Music
Old Media Finds: Music from Answering Machines & VHS Tapes
2024-12-17
Paul de Jong was deeply engaged in the task of digitizing a 1981 reading of Bible scriptures on cassette titled "Doug Wead Narrates the Promises" during a drizzly November afternoon. His studio in North Adams, Mass., had the darkening Berkshire Mountains looming outside. As he listened intently, Wead's somniferous voice intoned, "Thou shalt be hid from the scourge of the tongue." De Jong adjusted the volume while peering through his octagonal-framed glasses and wore a cap with "people" embroidered on it. The "scourge of the tongue" was precisely what he was seeking.

The Work of a Dutch American Artist

De Jong, now 60 years old, is a renowned Dutch American artist. He is best known as a member of the collage-pop duo the Books along with Nick Zammuto. Although the band disbanded in 2012, de Jong continues to create collage music under his own name. The raw materials for his work fill the main room of his high-ceilinged studio. The walls are lined with towering shelves filled with vinyl, cassettes, and VHS tapes, which, as he puts it, make up "the fringes of the world of media."
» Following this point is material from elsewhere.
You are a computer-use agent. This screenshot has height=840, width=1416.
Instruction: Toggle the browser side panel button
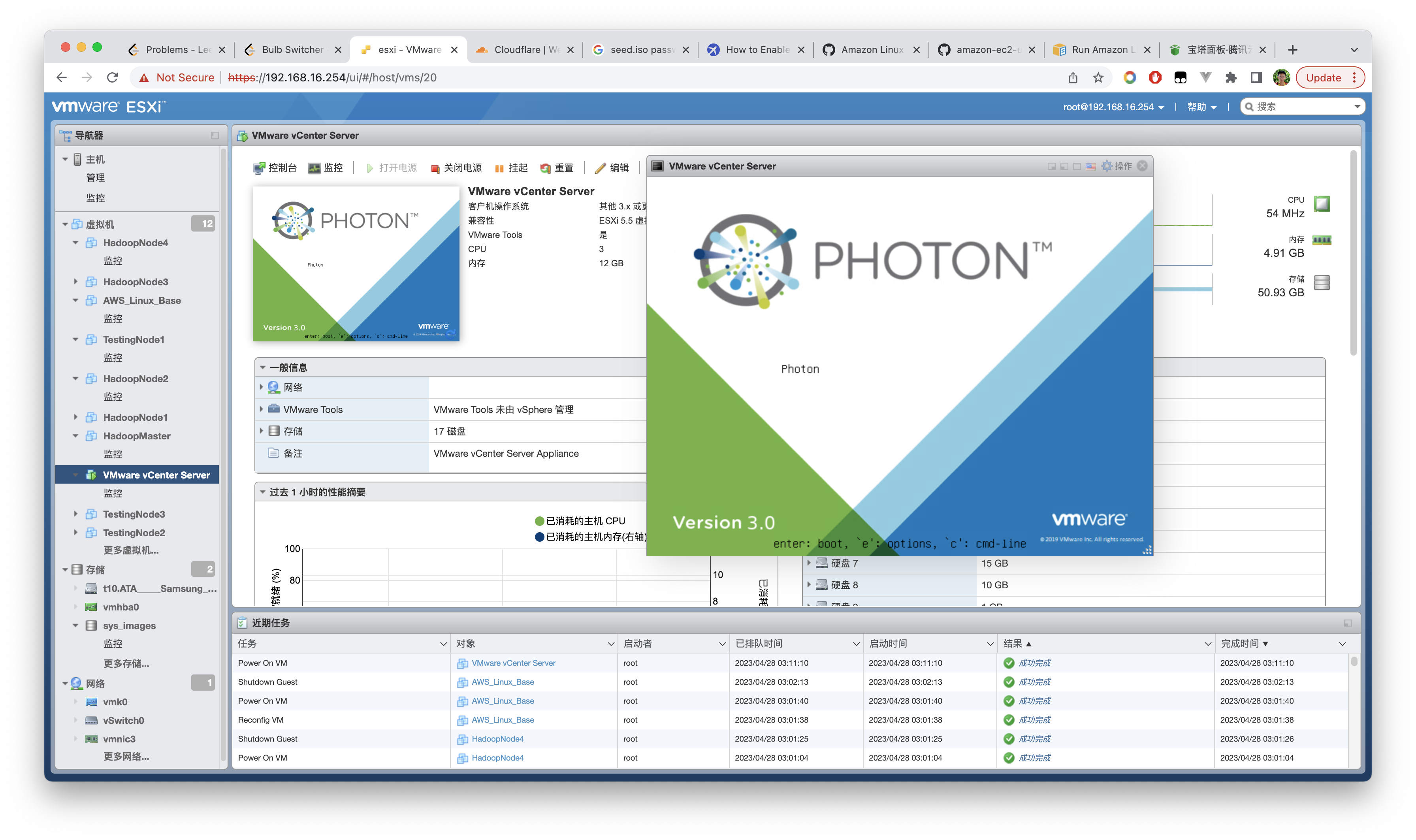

Discovering a Treasure Trove of Media

Among the VHS tapes, one can find "Brake Repair for Ford Tractors," "America's Best Model Trains," and "Institutional Investor Ranked Analysts Top Stock Picks for 2000." In the vinyl section, there are "Simplified Russian Grammar," "A Field Guide to Bird Songs of Eastern and Central North America," and "Tuning Your Autoharp." De Jong calls the obscurities he collects the Mall of Found – a library of low-budget, homespun, and dated pieces of spoken-word media. He samples these clips and pairs them with live studio instruments that are bowed, strummed, plucked, and percussed.
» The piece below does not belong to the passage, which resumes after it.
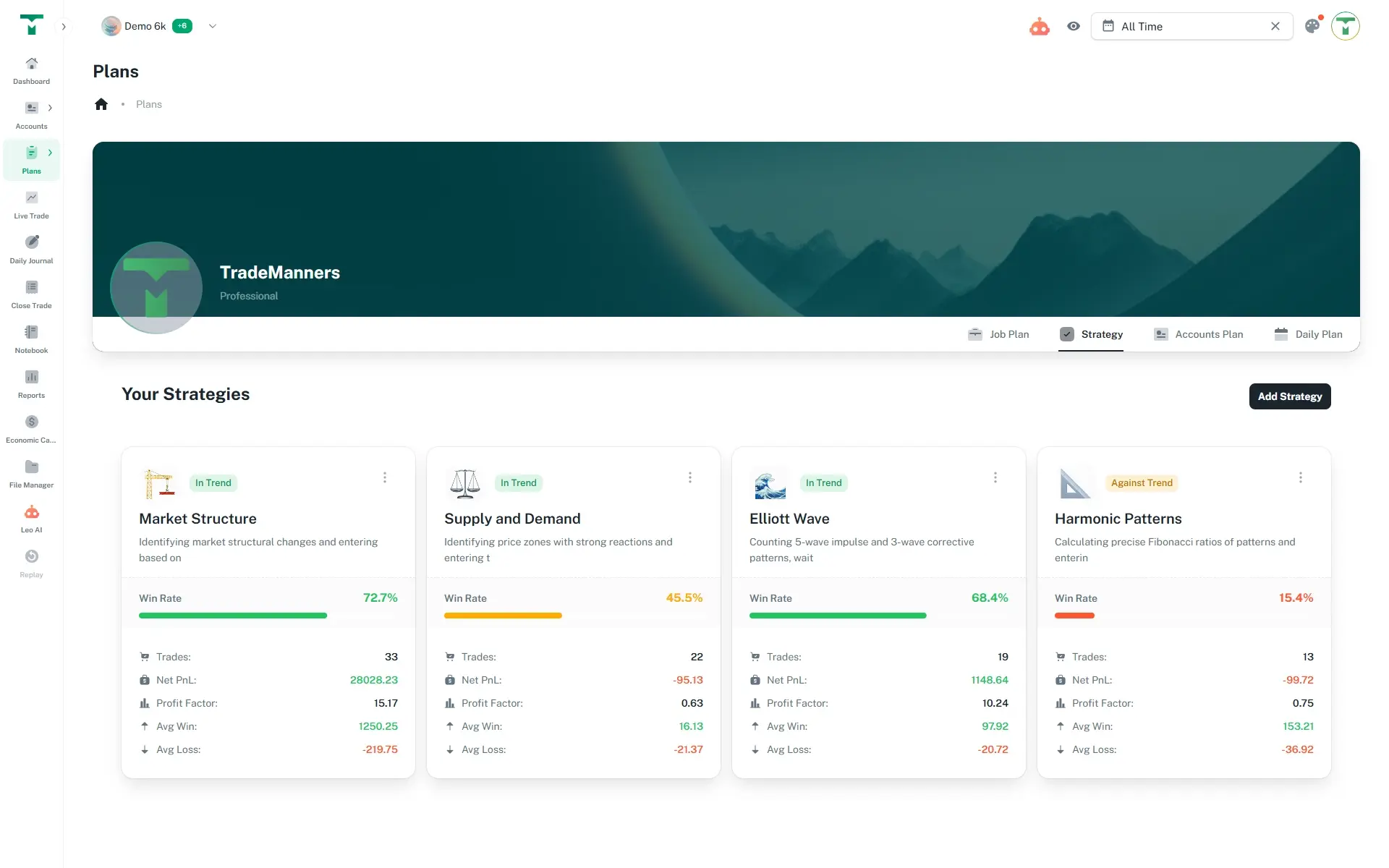The width and height of the screenshot is (1389, 868).
Task: Switch to the Accounts Plan tab
Action: point(1199,334)
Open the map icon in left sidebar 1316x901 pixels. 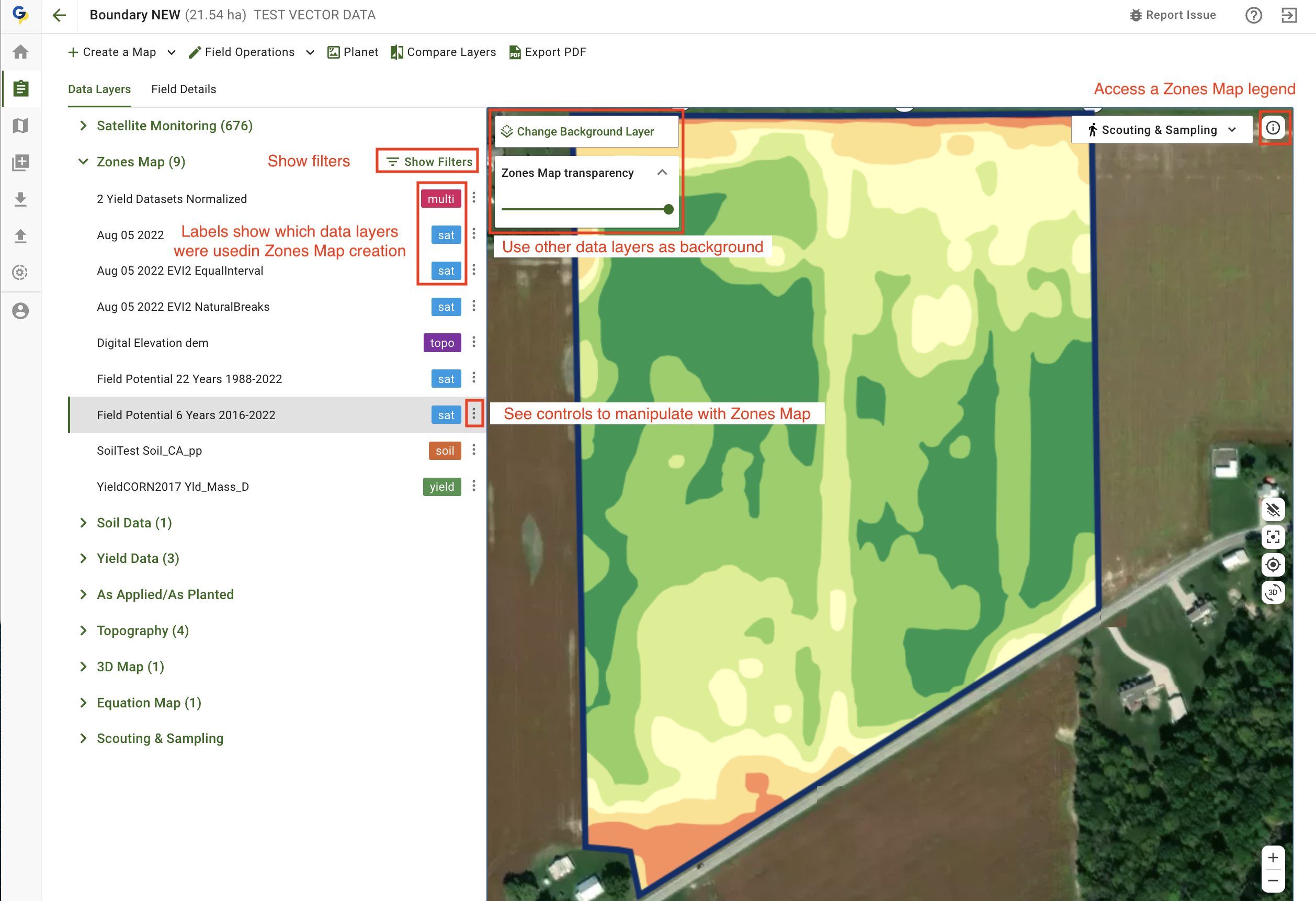click(x=21, y=126)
Uncovering Unconscious Humanity

Sometimes, de Jong buys used answering machines just for the long-forgotten tapes inside. He finds fascination in the gaping difference between how people seem to feel about themselves and how they actually look to others. He doesn't own a Ford tractor or have plans to brush up on his Russian grammar. Instead, it is the unconscious humanity revealed by the voices on these outmoded relics – their timbre, hesitations, and pauses – that attracts him. As he explained, it is their vulnerabilities and the "pure human elements" that hold his attention.